PyObject *pA = PyLong_FromLong(a); // New ref
PyObject *pB = PyLong_FromLong(b); // New ref
PyObject *r = PyNumber_Subtract(pA, pB); // New ref
Py_DECREF(pA); // You must decref
Py_DECREF(pB); // You must decref
return r; // Caller must decref
What if we could remove the need to call Py_DECREF
on pA
and pB
by automatically calling an associated free
function when both of those references go out of scope?
Moved references
When we move a reference to a PyObject
into something (in this case, a tuple), it is kinda owned by that tuple because now it's the tuple's responsibility to call Py_DECREF
on it. If we call Py_DECREF
after moving it to the tuple, that can lead to unintended consequences where the garbage collector might drop the value before the tuple has had a chance to make use of the value.
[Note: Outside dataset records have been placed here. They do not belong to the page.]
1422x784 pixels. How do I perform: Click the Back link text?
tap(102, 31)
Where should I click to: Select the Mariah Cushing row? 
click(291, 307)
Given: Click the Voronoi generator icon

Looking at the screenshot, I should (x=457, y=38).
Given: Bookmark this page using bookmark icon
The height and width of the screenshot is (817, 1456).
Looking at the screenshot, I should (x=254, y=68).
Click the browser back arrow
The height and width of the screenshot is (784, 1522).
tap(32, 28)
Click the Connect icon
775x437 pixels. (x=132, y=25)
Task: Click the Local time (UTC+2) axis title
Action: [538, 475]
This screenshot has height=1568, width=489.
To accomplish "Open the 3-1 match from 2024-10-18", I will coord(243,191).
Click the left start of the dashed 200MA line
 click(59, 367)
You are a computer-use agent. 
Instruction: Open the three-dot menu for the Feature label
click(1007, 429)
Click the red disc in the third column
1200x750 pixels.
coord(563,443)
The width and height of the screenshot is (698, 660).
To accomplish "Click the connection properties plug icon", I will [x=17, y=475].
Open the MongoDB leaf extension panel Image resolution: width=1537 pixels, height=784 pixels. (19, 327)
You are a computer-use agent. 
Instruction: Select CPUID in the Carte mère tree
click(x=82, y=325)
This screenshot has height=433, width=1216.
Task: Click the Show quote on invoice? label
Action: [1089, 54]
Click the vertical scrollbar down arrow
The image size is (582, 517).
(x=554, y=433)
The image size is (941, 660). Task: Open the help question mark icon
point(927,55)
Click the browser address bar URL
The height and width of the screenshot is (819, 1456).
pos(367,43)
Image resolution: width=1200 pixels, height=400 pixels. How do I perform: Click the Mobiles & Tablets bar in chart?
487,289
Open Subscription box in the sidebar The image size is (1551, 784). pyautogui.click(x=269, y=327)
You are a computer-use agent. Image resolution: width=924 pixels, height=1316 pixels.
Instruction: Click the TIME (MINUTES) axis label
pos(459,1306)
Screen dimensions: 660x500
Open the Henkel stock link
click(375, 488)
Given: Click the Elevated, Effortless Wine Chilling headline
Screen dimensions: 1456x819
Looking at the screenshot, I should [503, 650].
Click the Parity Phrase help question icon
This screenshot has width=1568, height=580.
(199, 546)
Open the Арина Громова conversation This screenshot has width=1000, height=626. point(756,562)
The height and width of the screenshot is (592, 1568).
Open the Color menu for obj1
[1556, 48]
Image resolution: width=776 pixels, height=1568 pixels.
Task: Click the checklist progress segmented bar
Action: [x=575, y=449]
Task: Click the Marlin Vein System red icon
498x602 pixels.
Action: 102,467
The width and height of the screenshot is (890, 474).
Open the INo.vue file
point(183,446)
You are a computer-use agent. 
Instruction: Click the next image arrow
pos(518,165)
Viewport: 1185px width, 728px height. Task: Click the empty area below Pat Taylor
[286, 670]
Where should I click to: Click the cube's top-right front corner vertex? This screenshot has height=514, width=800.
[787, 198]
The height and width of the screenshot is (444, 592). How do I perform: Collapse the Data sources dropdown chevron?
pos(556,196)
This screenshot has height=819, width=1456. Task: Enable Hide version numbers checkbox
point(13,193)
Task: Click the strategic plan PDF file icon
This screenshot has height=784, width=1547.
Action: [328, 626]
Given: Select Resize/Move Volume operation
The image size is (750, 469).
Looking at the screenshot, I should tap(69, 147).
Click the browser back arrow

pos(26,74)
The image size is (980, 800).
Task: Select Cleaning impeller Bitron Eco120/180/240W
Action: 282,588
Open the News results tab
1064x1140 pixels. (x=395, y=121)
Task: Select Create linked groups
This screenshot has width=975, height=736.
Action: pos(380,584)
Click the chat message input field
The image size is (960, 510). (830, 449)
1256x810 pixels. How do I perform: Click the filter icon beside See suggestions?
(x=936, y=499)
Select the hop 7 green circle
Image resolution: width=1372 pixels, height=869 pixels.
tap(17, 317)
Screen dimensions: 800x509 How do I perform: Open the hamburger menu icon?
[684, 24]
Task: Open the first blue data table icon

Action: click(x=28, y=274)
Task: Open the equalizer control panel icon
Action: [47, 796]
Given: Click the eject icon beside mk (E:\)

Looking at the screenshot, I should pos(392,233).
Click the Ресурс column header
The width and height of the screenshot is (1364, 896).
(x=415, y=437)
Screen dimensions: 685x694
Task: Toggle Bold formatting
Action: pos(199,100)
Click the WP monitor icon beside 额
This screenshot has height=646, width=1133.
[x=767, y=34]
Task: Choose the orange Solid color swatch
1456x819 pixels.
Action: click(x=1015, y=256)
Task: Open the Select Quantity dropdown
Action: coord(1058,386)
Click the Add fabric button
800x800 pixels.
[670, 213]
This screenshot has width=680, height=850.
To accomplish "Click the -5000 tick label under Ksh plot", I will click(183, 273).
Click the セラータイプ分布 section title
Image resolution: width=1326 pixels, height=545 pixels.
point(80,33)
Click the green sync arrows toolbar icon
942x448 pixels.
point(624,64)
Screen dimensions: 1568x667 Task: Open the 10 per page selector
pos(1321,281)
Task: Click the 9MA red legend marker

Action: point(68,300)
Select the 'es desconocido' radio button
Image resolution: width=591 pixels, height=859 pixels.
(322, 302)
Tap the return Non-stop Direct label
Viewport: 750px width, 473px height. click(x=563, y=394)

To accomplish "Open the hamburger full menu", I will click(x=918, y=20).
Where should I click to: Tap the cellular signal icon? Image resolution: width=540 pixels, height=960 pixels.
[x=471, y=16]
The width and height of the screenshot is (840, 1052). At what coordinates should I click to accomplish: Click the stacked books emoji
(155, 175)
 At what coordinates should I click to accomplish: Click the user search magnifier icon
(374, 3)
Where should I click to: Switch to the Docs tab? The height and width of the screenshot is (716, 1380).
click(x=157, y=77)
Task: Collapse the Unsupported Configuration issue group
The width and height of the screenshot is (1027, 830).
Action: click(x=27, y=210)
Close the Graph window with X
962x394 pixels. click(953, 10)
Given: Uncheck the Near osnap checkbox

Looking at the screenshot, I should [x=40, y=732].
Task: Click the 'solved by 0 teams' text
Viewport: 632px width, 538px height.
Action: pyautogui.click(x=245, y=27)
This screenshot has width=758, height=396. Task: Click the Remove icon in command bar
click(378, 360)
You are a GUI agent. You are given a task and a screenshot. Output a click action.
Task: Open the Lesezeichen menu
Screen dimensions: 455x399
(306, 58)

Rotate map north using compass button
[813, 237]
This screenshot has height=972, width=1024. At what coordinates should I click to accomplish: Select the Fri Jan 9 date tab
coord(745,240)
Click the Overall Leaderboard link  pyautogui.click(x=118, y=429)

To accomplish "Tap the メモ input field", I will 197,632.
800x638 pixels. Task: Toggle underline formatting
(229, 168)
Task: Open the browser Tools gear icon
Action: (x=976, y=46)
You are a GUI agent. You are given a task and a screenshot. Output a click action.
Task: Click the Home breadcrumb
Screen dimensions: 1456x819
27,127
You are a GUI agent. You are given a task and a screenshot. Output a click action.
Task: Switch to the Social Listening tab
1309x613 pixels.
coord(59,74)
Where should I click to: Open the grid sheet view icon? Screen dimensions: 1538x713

PyObject *r = PyTuple_New(2); // New ref
PyObject *v1 = PyLong_FromLong(1L); // New ref
PyTuple_SetItem(r, 0, v1);
// We shouldn't Py_DECREF(v1) because it belongs to r now
PyObject *v2 = PyLong_FromLong(2L); // New ref
PyTuple_SetItem(r, 1, v2);
return r; // Callers must decref
What if a compiler could enforce ownership rules and prevent us from calling Py_DECREF
on v1
after it has moved into r
?
Borrowed references
When we borrow a reference to something, we need to explicitly call Py_INCREF
to register our interest, so that the garbage collector doesn't drop the value before we've had a chance to make use of it.
PyObject *pFirst;
pFirst = PyList_GetItem(pList, 0);
Py_INCREF(pFirst); // Register our interest
modify(pList);
PyObject_Print(pFirst, stdout, 0);
Py_DECREF(pFirst); // Let go
What if we didn't have to register our interest for using the reference pFirst
by calling Py_INCREF
? The compiler could instead throw an error if we borrow pFirst
but then try to change pList
in modify
.
Could ownership rules be built into Python's C-API and enforced by a compiler, thus removing reference counting and replacing the need for a garbage collector?